Remarkably, though, some of the Cobras were fitted with radio transmitters to relay driver data wirelessly during the race to tape recorders in the pits. Anyone who watched the blockbuster Ford v Ferrari recalls Christian Bale as Ken Miles ripping the telemetry computers out of the GT40 during testing. To imagine Miles assenting to these devices during a race is a bit boggling.

Sensors were taped to the drivers to monitor heart rate, EKG, respiration rates, and core temperatures. It didn’t just happen at Daytona, either, as the 1966 report shows other instances, including lower-stress SCCA events where Dr. Collins wired himself as he raced. A 1964 internal newsletter from the Johnson Space Center (then called the Manned Spacecraft Center) notes that racers actually performed under higher stress than even astronauts during re-entry.
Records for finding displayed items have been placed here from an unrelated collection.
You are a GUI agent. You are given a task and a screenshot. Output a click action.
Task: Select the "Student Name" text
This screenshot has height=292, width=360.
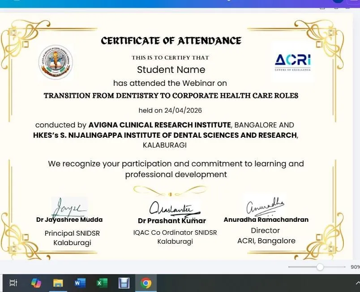pos(171,70)
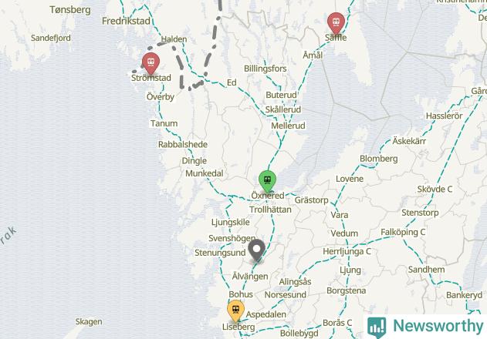
Task: Click the Trollhättan station label
Action: [x=271, y=210]
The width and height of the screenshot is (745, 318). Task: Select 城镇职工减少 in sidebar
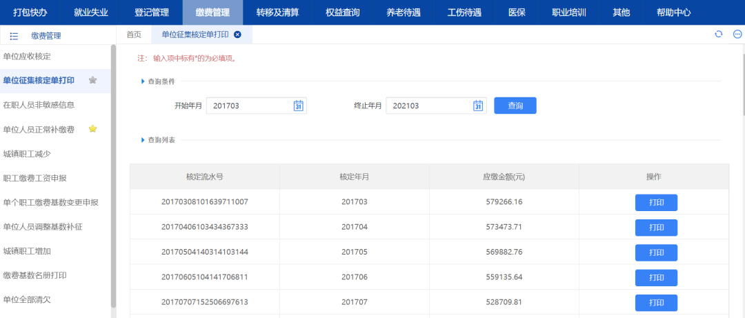[27, 153]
NASA Astronauts Cobra Stress Test helmet
Flickr/Ben Holtvogt
NASA Astronauts Cobra Stress Test person
Flickr/Ben Holtvogt

Sadly, it seems that none of the drivers involved with the combined Shelby/Baylor/NASA effort remain with us. I did chat with Peter Brock, the designer of the Cobra Daytona Coupe, who tells me that he wasn’t even at his baby’s first race. “I did not attend that first race at Daytona, as we didn’t have the money for a ’non-active crew’, but I do remember some commentary about drivers being instrumented for stress.”

But in reading the NASA contractor report, it seems clear that the data gathered went a long way to establishing that which a human body can endure. It was merely five years after this race that the Apollo 11 flight landed on the lunar surface and fulfilled Kennedy’s promise. Indeed, these Cobra racers took us all to the moon.